Smooth road? Absolutely not. Business ownership never is, and I’ve had more hurdles than I care to remember. But, I’ve come to believe that flexibility, the willingness to pivot, and a radical comfort with failure are the real prerequisites for building something sustainable. For every success I’ve had, there have been one or two failures behind it.
Selling Cast Iron Keto was one of the harder ones. We had millions of readers, a cookbook, a whole infrastructure — and then had to reckon with the fact that we couldn’t keep building it in good conscience. Walking away from that on principle was the right call. It was also genuinely painful.
The food media landscape didn’t make things easier. The market for recipe content shifted dramatically after COVID, and AI accelerated the damage to food blog traffic in ways the industry is still recovering from. Watching something you spent years building lose its footing due to forces entirely outside your control is frustrating. It also sharpened my thinking considerably. You learn very quickly how to assess what’s durable and what isn’t.
Client work has been its own ongoing education. Not every engagement goes the way you plan, and the ones that don’t have taught me more about leadership, communication, and scope-setting than any of the easy projects have.
It hasn’t been smooth, but it’s never been boring.
We’ve been impressed with Lauren Lester Consulting & Design, but for folks who might not be as familiar, what can you share with them about what you do and what sets you apart from others?
Lauren Lester Consulting & Design is a strategy, design, and systems practice built for nonprofits, small businesses, and mission-driven organizations. I support teams with brand strategy, web design, communications, and operational infrastructure — but the through line across all of it is systems thinking. I look at the whole picture, nothing in a silo, so that everything works together.
What that looks like in practice: I might come in for a website build and walk out having untangled a messy trademark conflict or flagged a donation system that was losing gifts for over a year. I flag things nobody asked me to because they matter. I don’t want to build on a shaky foundation and I have an eagle eye for cracks. The presenting problem is rarely the real or only one, and I’ve learned to look underneath it.
The feedback I hear most often is some version of “this is so much better than our last agency.” I think that’s because a lot of agencies deliver the thing that was in the brief and stop there. I don’t. I’m interested in what makes an organization work, for its mission, and it’s people.
Is there any advice you’d like to share with our readers who might just be starting out?
The most valuable thing I can tell someone starting out is that clarity comes before everything else. Before the logo, before the website, before you start taking on clients. Know what you stand for, who you’re serving, and why — because if you don’t, every decision becomes harder than it needs to be and you’ll end up rebuilding from scratch more than once. Ask me how I know.
I also wish someone had told me earlier that values misalignment has a cost, and it compounds. I spent years building something profitable that I was increasingly uncomfortable with. The work of untangling that — financially, professionally, emotionally — was significant. If something doesn’t feel right, pay attention to that feeling sooner rather than later. It doesn’t get easier to walk away the longer you wait.
On the practical side, build your systems before you need them. Document everything. Know what you’re charging and why. The invisible infrastructure of running a business — contracts, processes, workflows, how you onboard a client — matters as much as the quality of your work. Excellent work that nobody can find or navigate is a problem.
And make your work visible. This is the one I still work on. It’s easy to do good work and assume it will speak for itself. It mostly doesn’t. The people doing less interesting work with a louder presence will get there first. Document your process, share what you’re learning, credit your collaborators, and talk about what you care about. Most of us are terrible at self-promotion but sharing your skills is how community gets built.

ENTRIES SHOWN:
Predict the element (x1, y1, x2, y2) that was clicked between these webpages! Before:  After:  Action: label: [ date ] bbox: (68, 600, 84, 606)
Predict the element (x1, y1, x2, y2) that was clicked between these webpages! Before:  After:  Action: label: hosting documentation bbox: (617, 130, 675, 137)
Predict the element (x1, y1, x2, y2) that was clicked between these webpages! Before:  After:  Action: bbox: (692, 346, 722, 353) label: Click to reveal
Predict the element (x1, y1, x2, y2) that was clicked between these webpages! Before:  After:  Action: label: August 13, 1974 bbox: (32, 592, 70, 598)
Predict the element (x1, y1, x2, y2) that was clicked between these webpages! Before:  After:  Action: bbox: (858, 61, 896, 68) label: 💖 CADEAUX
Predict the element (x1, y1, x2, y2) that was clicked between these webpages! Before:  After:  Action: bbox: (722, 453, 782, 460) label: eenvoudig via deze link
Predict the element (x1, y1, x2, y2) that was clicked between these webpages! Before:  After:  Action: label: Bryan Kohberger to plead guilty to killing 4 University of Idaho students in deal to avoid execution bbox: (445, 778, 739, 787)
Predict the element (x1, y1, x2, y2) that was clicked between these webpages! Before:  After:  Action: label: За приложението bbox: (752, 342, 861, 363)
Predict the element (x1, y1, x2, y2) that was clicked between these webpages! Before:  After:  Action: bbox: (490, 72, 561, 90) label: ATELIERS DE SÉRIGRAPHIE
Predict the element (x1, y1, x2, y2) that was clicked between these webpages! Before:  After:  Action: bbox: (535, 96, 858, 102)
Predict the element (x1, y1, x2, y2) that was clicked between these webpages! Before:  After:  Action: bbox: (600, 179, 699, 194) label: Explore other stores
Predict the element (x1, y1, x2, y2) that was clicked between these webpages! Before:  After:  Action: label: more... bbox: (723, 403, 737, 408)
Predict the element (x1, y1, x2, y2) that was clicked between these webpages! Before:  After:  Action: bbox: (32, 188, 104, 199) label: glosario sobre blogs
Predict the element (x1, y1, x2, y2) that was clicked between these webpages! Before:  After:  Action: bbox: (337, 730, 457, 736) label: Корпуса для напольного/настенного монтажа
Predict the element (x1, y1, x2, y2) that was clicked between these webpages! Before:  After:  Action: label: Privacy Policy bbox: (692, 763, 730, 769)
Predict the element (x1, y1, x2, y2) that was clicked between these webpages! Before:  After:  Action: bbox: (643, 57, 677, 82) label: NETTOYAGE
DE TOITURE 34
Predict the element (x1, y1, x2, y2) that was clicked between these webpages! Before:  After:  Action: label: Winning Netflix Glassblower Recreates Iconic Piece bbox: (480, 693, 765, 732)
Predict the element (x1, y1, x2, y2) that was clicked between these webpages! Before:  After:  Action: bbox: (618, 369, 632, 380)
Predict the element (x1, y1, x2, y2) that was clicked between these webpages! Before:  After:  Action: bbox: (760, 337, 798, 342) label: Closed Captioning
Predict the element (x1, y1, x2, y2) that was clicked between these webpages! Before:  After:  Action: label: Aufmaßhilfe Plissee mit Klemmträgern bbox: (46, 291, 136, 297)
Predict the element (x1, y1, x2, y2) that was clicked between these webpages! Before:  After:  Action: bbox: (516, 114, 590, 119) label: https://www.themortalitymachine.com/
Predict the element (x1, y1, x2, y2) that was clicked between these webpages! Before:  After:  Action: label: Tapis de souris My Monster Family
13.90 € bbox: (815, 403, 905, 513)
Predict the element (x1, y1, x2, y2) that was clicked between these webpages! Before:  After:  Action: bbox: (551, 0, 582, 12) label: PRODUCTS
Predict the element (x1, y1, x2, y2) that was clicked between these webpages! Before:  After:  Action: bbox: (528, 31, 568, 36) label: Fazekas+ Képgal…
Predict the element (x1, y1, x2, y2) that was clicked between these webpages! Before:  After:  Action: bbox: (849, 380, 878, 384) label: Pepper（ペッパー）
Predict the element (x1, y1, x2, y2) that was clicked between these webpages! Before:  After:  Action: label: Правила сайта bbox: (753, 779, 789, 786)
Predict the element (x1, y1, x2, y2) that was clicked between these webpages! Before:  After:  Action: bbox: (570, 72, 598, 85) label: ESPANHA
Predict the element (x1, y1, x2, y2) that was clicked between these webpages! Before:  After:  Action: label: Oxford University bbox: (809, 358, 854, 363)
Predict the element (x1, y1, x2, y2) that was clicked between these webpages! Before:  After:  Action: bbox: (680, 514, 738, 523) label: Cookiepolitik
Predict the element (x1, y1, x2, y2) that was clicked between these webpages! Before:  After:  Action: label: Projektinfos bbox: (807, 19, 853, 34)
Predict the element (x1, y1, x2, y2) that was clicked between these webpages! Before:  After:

WHAT TO WORK ON:
Summarize the interview about business ownership in two sentences. The records come from a different source than the text.

EXERCISE OUTPUT:
The speaker describes a business path full of hurdles, including walking away from Cast Iron Keto on principle and seeing food blog traffic hurt after COVID and by AI, and holds that flexibility, willingness to pivot, and comfort with failure are what sustainable building requires. The speaker runs Lauren Lester Consulting & Design, a strategy, design, and systems practice for nonprofits, small businesses, and mission-driven organizations, and advises newcomers to seek clarity first, act early on values misalignment, build systems before they are needed, and make their work visible.